▶ EXERCISE AIM
Which lines of the records below contain the word "dimensions"? Show each one.

═══ ENTRIES SUPPLIED ═══

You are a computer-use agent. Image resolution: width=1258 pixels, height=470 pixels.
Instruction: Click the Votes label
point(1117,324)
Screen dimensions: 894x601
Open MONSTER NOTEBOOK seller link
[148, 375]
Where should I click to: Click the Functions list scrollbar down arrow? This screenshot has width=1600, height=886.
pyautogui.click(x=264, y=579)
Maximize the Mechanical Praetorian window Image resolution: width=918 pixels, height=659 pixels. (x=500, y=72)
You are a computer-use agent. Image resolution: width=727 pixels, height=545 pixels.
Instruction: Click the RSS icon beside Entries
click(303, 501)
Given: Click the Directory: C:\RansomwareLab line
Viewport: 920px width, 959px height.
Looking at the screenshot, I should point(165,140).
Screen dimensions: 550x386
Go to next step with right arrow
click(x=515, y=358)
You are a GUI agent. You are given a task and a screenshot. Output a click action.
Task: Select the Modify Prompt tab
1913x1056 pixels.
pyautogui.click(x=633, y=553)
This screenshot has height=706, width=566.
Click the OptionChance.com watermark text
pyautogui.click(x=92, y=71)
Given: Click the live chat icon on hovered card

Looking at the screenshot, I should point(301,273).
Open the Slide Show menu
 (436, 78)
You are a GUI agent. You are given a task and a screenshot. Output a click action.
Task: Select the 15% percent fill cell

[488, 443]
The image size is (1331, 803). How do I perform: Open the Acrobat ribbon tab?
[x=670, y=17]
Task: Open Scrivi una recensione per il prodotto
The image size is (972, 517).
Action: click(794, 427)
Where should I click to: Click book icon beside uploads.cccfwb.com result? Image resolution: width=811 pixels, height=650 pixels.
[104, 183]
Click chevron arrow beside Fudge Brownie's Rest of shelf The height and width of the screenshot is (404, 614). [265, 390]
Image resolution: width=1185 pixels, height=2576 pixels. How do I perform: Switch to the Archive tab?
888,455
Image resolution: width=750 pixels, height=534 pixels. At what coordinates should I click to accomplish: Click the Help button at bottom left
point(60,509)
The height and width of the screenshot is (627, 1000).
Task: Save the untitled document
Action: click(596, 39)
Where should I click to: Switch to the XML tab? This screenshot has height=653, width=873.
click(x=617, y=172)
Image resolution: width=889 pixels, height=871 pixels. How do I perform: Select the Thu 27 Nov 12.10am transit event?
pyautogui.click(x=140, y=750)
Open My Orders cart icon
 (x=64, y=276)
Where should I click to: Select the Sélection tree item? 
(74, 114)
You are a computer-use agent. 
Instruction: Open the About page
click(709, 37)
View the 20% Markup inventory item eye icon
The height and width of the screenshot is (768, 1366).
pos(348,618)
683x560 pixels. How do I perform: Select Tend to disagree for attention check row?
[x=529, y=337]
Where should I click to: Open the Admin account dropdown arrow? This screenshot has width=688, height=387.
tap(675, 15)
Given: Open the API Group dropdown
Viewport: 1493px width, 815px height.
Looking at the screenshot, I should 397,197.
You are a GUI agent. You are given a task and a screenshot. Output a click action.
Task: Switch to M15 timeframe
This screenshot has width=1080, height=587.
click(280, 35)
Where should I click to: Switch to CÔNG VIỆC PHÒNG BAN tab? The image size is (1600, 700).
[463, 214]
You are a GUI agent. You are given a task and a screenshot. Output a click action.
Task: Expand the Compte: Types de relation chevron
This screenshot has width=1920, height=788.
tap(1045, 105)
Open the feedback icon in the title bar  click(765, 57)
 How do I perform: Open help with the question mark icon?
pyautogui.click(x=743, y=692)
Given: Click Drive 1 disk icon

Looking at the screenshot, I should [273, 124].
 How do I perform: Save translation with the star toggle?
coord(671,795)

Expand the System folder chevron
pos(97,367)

═══

▶ RESPONSE
Screen dimensions: 894x601
Screen dimensions: 550x386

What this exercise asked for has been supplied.